BEGIN DATA FOR REVIEW

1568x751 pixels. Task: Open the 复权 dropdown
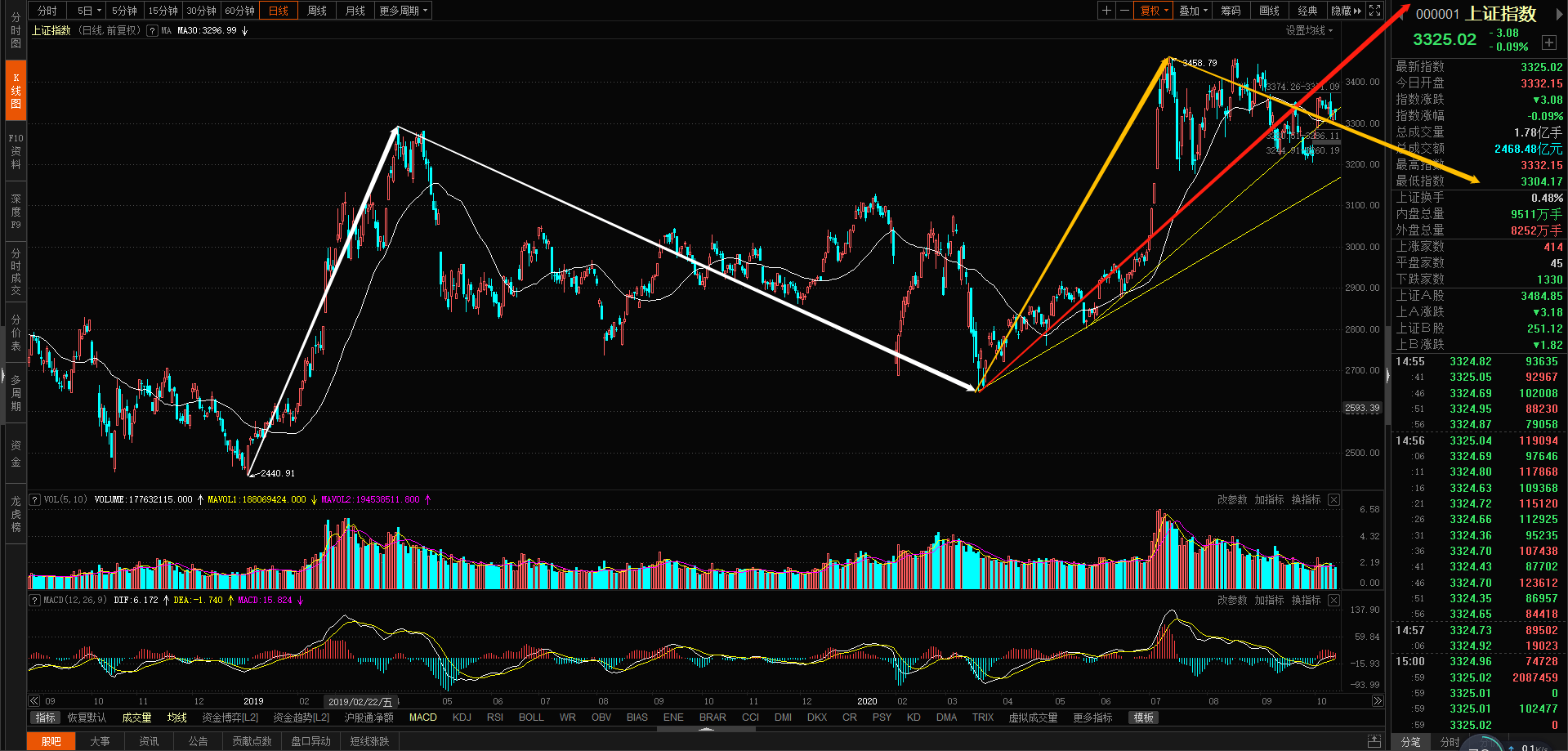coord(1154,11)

END DATA FOR REVIEW
BEGIN DATA FOR REVIEW

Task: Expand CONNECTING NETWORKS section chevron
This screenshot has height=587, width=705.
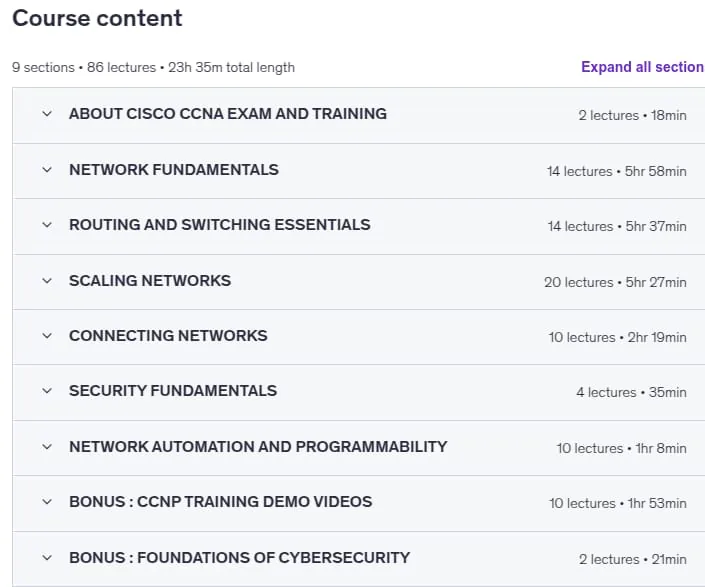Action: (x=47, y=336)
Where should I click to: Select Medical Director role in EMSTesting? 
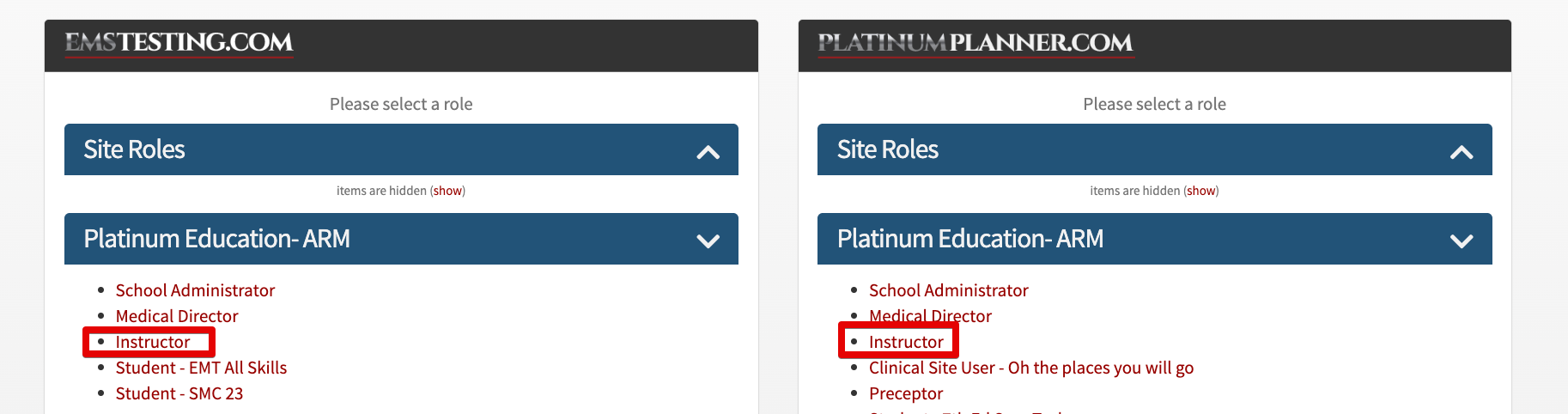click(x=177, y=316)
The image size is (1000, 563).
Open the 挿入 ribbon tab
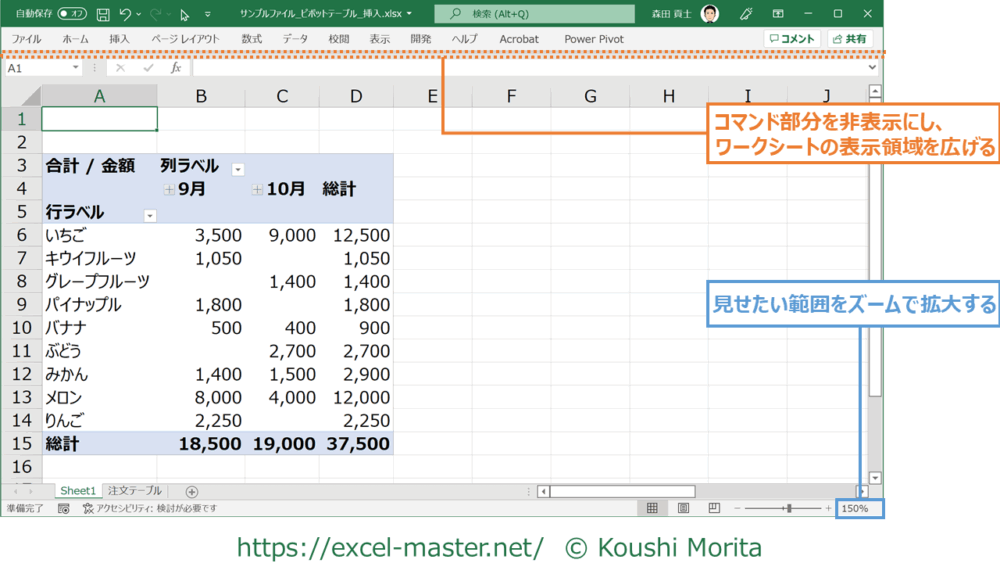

END DATA FOR REVIEW

WHAT TO DO:
Among the entries above, take the line with "This screenshot has height=587, width=705.", the line with "Open the 挿入 ribbon tab", and all the lines between them, and restate them word for word without pictures.

COMPLETED EXERCISE:
This screenshot has height=587, width=705.
Action: (x=47, y=336)
Where should I click to: Select Medical Director role in EMSTesting? 
click(x=177, y=316)
The image size is (1000, 563).
Open the 挿入 ribbon tab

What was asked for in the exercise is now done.